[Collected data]

'''

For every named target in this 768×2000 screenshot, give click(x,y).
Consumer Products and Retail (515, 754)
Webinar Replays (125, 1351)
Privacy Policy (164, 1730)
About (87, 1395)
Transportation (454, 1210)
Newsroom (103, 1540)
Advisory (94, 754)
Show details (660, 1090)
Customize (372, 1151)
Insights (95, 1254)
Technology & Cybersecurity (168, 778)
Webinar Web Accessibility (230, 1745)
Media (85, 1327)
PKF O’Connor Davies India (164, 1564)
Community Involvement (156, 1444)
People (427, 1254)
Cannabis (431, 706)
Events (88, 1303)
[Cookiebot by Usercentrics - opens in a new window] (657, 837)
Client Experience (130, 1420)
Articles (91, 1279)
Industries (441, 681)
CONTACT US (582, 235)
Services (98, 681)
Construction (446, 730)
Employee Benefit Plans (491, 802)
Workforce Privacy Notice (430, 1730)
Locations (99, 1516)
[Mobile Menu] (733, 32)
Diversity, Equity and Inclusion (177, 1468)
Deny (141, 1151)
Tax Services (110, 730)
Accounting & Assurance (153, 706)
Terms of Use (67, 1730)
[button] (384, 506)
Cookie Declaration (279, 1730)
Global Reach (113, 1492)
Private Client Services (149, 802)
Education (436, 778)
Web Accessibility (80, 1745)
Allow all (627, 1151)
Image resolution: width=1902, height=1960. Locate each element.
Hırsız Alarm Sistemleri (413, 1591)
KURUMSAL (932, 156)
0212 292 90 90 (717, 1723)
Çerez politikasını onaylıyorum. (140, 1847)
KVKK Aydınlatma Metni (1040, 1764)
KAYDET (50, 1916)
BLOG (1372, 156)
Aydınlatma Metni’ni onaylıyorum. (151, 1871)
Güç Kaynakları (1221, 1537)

'''

What the task asks:
Without omitting anything, set down all the entries above again.

Expected output:
For every named target in this 768×2000 screenshot, give click(x,y).
Consumer Products and Retail (515, 754)
Webinar Replays (125, 1351)
Privacy Policy (164, 1730)
About (87, 1395)
Transportation (454, 1210)
Newsroom (103, 1540)
Advisory (94, 754)
Show details (660, 1090)
Customize (372, 1151)
Insights (95, 1254)
Technology & Cybersecurity (168, 778)
Webinar Web Accessibility (230, 1745)
Media (85, 1327)
PKF O’Connor Davies India (164, 1564)
Community Involvement (156, 1444)
People (427, 1254)
Cannabis (431, 706)
Events (88, 1303)
[Cookiebot by Usercentrics - opens in a new window] (657, 837)
Client Experience (130, 1420)
Articles (91, 1279)
Industries (441, 681)
CONTACT US (582, 235)
Services (98, 681)
Construction (446, 730)
Employee Benefit Plans (491, 802)
Workforce Privacy Notice (430, 1730)
Locations (99, 1516)
[Mobile Menu] (733, 32)
Diversity, Equity and Inclusion (177, 1468)
Deny (141, 1151)
Tax Services (110, 730)
Accounting & Assurance (153, 706)
Terms of Use (67, 1730)
[button] (384, 506)
Cookie Declaration (279, 1730)
Global Reach (113, 1492)
Private Client Services (149, 802)
Education (436, 778)
Web Accessibility (80, 1745)
Allow all (627, 1151)
Image resolution: width=1902, height=1960. Locate each element.
Hırsız Alarm Sistemleri (413, 1591)
KURUMSAL (932, 156)
0212 292 90 90 (717, 1723)
Çerez politikasını onaylıyorum. (140, 1847)
KVKK Aydınlatma Metni (1040, 1764)
KAYDET (50, 1916)
BLOG (1372, 156)
Aydınlatma Metni’ni onaylıyorum. (151, 1871)
Güç Kaynakları (1221, 1537)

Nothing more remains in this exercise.